Max Hooper SchneiderThe work in the exhibit, during a month-long residency, will hybridize and revise items made inside his Los Angeles studio – desert assemblages resembling sanctuaries, a salvaged highway sign. , a cast aluminum of a demolished conveyor belt – with site documents and regional workflows. Research on water and the power of fire, forest biota, holographic projection, past and present folklore and stories of fabricated landscapes, will materialize a logic that manifests itself through a series of appearances of neon lights, fountains inflamed, parasitic signaling and glass integuments. The resulting installation will attest to the artist’s interpretation of the creation of ecological myths grounded in the conditions presented by a unique temporal and spatial order that remains in motion.

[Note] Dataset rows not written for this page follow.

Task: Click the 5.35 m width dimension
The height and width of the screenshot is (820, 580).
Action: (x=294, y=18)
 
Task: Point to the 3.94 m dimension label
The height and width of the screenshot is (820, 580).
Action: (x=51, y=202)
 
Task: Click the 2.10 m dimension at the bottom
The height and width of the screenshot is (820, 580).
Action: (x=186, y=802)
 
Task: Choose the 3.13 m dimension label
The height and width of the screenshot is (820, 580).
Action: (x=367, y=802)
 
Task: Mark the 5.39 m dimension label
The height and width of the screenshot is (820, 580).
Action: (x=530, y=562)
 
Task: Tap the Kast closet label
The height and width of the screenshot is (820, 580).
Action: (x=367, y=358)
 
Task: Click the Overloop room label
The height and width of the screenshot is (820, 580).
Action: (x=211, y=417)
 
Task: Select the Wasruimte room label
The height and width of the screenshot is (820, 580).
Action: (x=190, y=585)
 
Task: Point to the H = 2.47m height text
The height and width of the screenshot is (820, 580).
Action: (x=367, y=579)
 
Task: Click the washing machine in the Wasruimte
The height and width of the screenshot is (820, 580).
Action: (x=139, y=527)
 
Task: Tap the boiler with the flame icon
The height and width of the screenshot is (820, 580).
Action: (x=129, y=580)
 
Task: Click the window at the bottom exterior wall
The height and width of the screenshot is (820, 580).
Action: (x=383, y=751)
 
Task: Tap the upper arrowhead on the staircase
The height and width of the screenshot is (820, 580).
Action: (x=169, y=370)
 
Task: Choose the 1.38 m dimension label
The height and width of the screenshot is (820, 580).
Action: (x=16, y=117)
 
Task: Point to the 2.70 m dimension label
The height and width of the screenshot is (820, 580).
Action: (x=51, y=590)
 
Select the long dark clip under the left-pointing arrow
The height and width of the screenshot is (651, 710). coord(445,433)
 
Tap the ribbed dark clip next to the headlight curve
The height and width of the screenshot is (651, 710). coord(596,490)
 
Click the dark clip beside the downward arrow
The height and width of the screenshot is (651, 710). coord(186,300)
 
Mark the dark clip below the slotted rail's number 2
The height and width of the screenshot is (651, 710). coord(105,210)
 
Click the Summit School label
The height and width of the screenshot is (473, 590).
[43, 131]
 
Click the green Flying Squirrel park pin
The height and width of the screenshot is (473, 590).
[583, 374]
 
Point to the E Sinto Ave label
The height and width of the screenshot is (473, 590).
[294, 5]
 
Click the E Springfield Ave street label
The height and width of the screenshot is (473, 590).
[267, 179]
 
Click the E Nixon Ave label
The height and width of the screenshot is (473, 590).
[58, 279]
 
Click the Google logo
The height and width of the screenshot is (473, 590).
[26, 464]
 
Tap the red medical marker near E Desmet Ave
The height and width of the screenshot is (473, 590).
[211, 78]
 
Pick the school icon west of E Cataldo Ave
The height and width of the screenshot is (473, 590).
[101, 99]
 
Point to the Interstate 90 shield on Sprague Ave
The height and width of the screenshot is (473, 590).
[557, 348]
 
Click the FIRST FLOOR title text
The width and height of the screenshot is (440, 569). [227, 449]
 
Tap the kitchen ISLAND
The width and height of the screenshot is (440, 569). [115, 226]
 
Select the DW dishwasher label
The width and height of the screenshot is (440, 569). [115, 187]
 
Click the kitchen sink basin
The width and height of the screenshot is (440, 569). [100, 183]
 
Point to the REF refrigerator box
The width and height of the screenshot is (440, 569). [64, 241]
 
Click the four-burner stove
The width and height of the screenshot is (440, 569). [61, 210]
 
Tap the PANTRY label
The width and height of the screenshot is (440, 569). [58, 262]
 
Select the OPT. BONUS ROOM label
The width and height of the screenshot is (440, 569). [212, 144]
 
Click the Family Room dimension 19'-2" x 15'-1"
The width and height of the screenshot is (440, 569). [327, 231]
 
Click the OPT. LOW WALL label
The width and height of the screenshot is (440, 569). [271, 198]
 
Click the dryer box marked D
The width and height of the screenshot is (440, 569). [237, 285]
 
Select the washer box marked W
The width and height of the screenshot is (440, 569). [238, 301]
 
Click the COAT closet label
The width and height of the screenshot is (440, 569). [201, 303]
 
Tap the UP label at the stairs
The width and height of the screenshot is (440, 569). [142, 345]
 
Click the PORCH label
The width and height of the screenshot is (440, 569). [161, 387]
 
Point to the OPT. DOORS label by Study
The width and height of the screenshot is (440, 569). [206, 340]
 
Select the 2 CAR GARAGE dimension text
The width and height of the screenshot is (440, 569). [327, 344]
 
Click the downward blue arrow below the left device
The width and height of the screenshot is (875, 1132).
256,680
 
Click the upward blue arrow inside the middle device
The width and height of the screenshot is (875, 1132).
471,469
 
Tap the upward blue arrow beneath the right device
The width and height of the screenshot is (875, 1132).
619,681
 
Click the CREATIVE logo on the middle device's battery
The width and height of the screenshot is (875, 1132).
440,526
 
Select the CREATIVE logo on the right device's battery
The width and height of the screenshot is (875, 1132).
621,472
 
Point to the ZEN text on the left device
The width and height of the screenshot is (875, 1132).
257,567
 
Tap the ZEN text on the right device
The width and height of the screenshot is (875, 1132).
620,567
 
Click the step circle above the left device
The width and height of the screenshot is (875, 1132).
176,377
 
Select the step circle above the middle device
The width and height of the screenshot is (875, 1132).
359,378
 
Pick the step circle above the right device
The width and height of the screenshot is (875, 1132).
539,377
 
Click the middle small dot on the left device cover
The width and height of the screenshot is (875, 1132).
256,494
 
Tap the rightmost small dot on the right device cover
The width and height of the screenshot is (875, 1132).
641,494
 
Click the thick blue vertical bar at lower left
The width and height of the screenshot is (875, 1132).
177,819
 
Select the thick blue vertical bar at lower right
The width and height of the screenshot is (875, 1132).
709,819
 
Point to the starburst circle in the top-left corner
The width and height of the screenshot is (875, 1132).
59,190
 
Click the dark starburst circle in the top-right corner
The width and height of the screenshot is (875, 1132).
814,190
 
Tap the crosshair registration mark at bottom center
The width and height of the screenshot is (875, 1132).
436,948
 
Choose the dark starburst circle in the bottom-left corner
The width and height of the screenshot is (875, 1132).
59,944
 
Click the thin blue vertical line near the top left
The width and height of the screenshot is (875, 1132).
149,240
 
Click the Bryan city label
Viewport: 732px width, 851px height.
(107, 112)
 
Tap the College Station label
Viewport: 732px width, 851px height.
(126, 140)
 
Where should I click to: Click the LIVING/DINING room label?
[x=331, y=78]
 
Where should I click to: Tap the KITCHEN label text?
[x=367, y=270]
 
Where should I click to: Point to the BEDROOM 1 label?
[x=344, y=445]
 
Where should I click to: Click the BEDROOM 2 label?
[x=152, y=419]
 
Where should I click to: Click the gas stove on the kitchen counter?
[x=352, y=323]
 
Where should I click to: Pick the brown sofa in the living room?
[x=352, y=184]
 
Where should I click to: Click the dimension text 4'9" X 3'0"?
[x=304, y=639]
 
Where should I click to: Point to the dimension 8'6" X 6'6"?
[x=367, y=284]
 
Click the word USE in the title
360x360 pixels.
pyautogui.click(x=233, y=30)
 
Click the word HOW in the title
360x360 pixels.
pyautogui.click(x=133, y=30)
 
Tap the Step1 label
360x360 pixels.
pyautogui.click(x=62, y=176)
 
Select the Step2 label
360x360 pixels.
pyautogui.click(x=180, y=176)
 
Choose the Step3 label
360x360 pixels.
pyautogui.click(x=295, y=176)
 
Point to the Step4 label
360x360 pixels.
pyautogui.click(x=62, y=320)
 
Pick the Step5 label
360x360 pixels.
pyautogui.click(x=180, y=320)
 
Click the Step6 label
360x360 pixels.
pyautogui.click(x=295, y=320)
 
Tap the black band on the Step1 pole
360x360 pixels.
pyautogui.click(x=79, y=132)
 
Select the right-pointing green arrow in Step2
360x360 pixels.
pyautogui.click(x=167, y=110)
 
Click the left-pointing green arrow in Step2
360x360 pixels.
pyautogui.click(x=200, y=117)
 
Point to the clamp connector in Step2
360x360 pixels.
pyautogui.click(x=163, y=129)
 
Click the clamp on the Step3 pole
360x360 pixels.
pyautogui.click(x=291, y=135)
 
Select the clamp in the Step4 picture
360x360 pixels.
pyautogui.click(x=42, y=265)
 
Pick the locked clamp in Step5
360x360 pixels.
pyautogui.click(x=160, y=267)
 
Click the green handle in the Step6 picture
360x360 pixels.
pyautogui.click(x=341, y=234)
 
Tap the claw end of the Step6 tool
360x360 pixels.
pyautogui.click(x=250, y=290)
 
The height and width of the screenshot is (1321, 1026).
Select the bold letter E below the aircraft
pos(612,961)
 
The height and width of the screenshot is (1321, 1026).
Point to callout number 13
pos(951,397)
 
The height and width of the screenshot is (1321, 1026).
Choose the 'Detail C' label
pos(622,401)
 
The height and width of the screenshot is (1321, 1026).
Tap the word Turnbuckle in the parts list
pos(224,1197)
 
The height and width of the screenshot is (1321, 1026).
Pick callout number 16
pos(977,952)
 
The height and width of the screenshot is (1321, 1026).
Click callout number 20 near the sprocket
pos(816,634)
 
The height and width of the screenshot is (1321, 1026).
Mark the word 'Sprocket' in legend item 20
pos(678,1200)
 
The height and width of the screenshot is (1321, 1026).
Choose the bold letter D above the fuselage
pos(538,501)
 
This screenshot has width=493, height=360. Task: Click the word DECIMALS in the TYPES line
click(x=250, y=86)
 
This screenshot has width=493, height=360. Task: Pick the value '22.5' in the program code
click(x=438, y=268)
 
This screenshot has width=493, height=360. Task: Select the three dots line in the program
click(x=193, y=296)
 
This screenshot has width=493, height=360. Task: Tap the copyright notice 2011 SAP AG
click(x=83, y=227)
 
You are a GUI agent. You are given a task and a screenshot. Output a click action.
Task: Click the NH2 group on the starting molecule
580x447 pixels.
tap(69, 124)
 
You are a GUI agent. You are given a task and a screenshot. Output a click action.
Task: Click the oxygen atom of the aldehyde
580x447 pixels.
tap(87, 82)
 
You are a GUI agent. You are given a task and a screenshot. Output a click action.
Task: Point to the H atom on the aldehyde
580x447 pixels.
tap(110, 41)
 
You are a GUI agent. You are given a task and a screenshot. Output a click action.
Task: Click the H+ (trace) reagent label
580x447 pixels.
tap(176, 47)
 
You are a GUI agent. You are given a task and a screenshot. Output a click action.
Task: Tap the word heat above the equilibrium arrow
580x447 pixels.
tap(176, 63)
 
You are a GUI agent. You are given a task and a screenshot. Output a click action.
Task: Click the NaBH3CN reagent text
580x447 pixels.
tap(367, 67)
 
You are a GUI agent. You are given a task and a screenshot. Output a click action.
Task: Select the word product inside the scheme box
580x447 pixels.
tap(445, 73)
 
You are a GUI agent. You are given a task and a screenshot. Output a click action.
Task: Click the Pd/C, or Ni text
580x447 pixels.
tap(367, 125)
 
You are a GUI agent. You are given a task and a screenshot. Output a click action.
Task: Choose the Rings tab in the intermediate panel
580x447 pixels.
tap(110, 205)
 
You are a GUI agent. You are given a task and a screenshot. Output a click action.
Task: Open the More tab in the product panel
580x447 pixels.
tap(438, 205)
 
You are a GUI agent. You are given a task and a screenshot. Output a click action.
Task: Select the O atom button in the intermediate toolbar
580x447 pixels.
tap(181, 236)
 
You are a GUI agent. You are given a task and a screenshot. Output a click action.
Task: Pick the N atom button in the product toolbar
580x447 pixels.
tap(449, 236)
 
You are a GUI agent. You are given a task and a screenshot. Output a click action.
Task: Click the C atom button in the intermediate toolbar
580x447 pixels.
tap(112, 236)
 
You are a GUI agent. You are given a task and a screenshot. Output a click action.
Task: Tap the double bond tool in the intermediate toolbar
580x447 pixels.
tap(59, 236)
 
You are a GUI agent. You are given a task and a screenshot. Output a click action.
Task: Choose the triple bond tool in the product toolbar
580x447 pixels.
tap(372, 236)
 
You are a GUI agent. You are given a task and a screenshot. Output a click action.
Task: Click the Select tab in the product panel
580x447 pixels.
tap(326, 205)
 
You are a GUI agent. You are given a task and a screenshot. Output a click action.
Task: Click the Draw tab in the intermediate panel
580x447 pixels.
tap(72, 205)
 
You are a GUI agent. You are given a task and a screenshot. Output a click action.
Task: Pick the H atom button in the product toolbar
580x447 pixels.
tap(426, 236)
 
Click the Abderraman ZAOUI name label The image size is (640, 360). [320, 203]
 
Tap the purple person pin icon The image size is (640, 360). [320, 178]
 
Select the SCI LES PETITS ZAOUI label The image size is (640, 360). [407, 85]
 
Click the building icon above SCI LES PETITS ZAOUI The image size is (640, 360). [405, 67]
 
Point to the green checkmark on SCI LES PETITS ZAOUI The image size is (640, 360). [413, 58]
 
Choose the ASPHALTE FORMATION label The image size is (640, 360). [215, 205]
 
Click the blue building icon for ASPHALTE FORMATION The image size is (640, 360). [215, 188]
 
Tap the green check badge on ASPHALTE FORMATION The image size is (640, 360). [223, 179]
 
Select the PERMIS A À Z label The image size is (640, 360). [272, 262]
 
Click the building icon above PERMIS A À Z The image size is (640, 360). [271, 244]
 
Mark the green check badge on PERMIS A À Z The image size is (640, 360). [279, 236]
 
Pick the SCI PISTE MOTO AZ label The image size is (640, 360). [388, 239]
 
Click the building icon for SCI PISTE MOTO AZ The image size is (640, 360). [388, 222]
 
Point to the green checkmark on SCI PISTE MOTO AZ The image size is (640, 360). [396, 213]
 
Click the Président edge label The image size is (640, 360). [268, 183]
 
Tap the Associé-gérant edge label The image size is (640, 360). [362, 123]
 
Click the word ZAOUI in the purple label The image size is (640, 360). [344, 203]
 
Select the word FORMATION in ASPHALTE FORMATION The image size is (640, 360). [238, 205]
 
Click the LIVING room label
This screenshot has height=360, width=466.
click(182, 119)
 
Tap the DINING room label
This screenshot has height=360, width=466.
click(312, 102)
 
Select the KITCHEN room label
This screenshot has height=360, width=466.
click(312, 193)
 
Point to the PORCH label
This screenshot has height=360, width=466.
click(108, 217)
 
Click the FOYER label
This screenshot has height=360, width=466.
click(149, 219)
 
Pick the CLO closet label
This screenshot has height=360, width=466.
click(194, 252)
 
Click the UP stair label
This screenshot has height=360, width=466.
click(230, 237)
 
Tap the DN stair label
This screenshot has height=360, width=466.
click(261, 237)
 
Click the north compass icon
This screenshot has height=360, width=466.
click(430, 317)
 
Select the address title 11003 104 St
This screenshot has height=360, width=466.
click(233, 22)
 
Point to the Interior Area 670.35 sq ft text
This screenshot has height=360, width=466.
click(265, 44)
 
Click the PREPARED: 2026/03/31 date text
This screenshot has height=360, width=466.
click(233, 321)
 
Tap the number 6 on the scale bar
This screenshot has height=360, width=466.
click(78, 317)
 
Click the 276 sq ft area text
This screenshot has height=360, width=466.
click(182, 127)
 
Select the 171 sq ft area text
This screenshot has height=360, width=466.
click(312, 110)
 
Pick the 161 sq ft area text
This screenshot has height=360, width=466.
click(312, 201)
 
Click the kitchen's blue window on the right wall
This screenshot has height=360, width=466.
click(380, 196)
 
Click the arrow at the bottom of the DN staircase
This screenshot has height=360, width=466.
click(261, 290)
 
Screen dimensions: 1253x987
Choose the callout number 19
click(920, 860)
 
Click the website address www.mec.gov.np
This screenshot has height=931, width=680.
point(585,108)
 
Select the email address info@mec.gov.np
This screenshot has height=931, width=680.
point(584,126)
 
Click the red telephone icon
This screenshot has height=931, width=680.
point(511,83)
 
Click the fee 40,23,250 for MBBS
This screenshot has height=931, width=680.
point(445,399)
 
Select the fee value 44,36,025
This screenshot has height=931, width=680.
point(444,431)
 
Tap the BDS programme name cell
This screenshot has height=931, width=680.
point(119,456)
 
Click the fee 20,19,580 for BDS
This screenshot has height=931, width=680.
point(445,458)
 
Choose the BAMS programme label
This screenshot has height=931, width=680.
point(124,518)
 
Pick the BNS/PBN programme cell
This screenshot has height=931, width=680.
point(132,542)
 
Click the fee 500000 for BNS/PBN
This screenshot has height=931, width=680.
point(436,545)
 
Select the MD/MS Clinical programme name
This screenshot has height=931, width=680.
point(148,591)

Containing the introduction and conclusion of the exhibition, a collaborative soundscape work, composed and produced under the direction of a musician and electronic producer based in Paris Samson, welcomes visitors into the woods, leads them into the exhibition space and accompanies them on their way out of the Twist. Inspired by liquidity, Norwegian folk culture and the Museum’s sound environment, and envisioned as a collaborative effort, this 40-minute experimental piece brings together various styles of music — spiritual jazz, cosmic pop, spoken word, ambient and sound— performed and recorded by a group of international musicians including Nils Bech, Clémentine Billy, Chouf, Daniel Clarke, Carel Cléril, John D’Earth, Julian Garcia, Robby Sinclair, Anna Majidson, Tez, Audun Waage.

The exhibition was made possible thanks to the generous support of Kistefos AS, Ballet National de Marseille / (LA) Horde.